There’s few other covers you might not have previously heard. I have to ignore Bend And Break as I really don’t like Keane, and the version of U2’s Who’s Gonna Ride Your Wild Horses is a mess. The Damned Don’t Cry is reasonable but workmanlike, and Bizarre Love Triangle gets a piano treatment which is pleasant enough but no more than that. There’s also another version of All Tomorrows Parties that splices in some of Nico’s original vocals (so it’s really an extreme remix), but I’ll take the album version over this any day.
Versions: This compilation did come in a limited 2CD version, with the second disc offering still-another-remix-collection. Like the main CD, some were previously released, others appearing for the first time here. Getting Mesh to mix “Mourn” was a smart move, as it came at a time when both bands were bringing more rock influence to their respective sounds. Blackmail try to do the same thing to “Deep Red” but forces the issue too far. The remainder of mixes are take-or-leave – with few A-list tunes chosen for rework, there’s only so good this can get.
A couple more compilations appeared on Bandcamp in 2020, collecting various alternate versions and non-album tracks from across the backcatalogue. The first was Faceless Fear, based around a dirgey ‘In This Together’ era B-side that never caught my attention. There’s plenty here to enjoy, though – the Mesh remix of ‘Mourn’ I’ve already covered, the 8-bit version of the untitled hidden track from ‘7’ is essential for all the bit-poppers out there, and there’s an interesting demo of the “Major Tom” cover, with a vocodered countdown that probably would have worked has they kept it the final mix. A few too many dance remixes I didn’t need to return to, but still enough of interest to be worth picking up.

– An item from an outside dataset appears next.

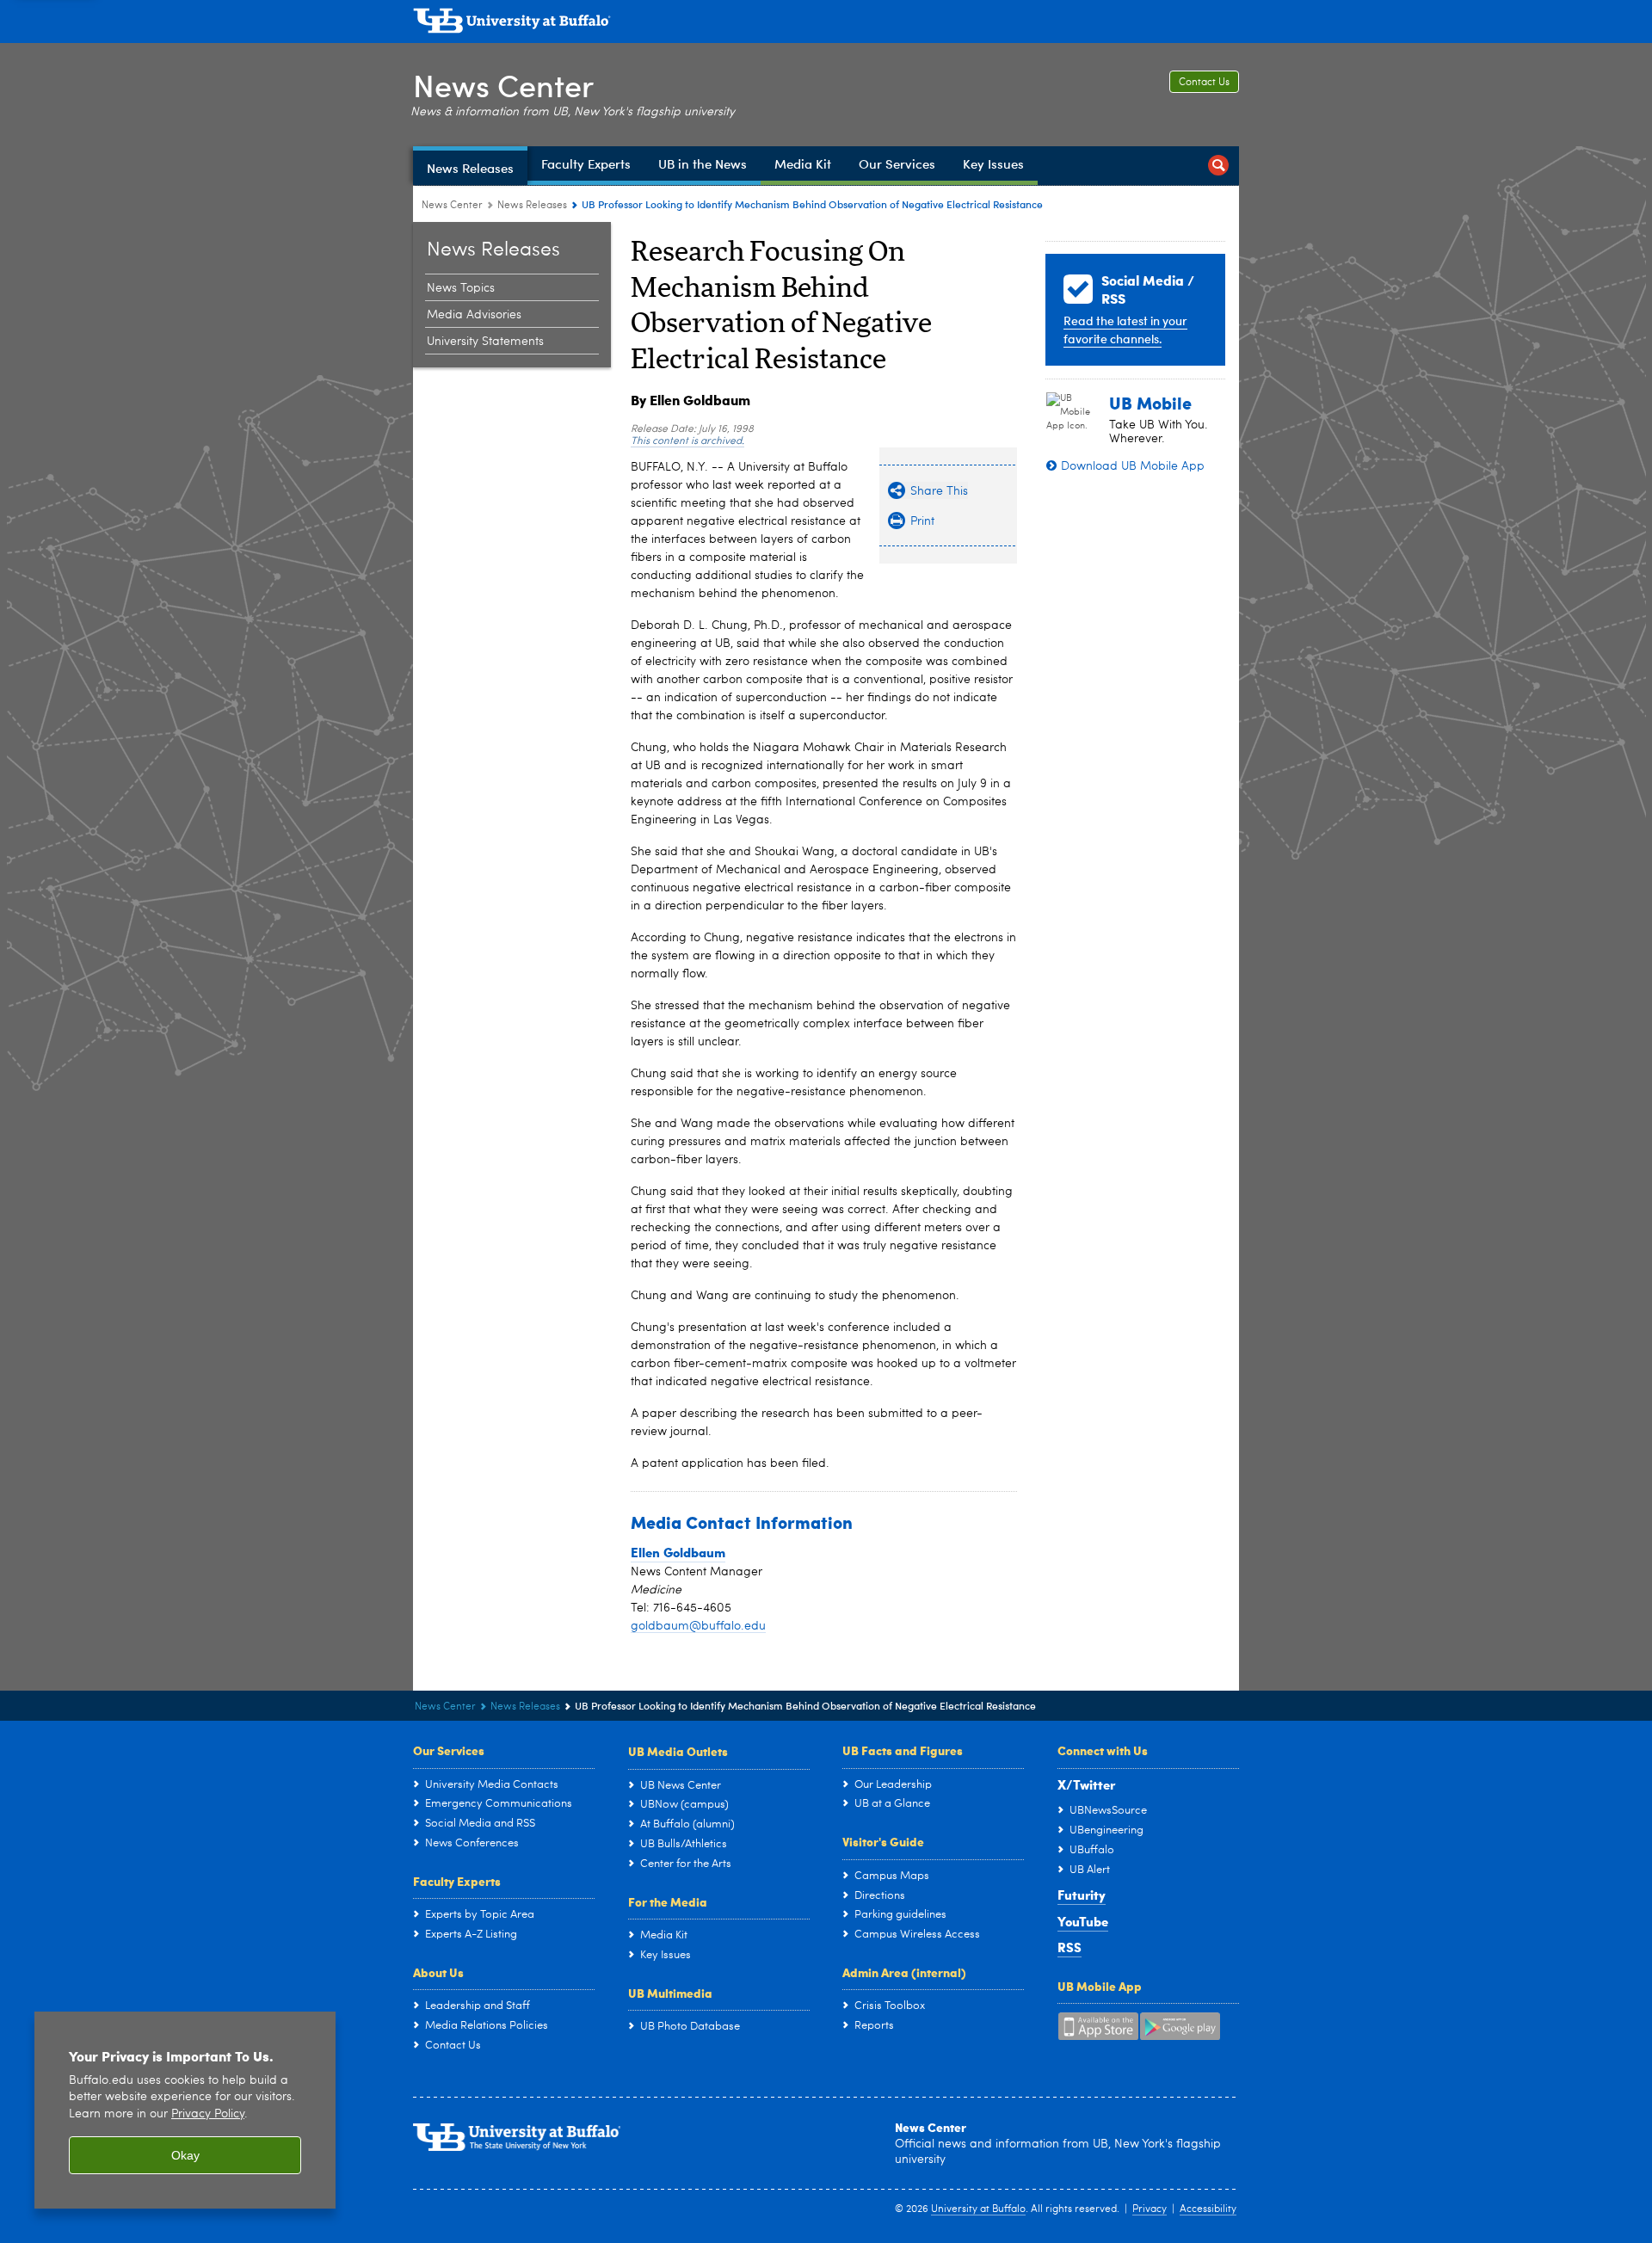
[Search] (1218, 165)
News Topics (461, 288)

Disarm followed a month later. Again, dance remixes dominate, and listening to this a couple of times just had me pining for the originals. A edited version of ‘Moment of Tranquility’ was welcome given how ponderous I found the original, but it’s still not a song worthy of it’s Lynchian inspirations. The final song is the ‘Commentary Version’ of ‘Love To Blame’, which is really an interview snippet about the recording of the original song, sign if any were needed that the barrel bottom was now being scraped. Completists and DJs hungry for something harder that yer-average-futurepop will still want this, but it’s otherwise the least essential compilation here.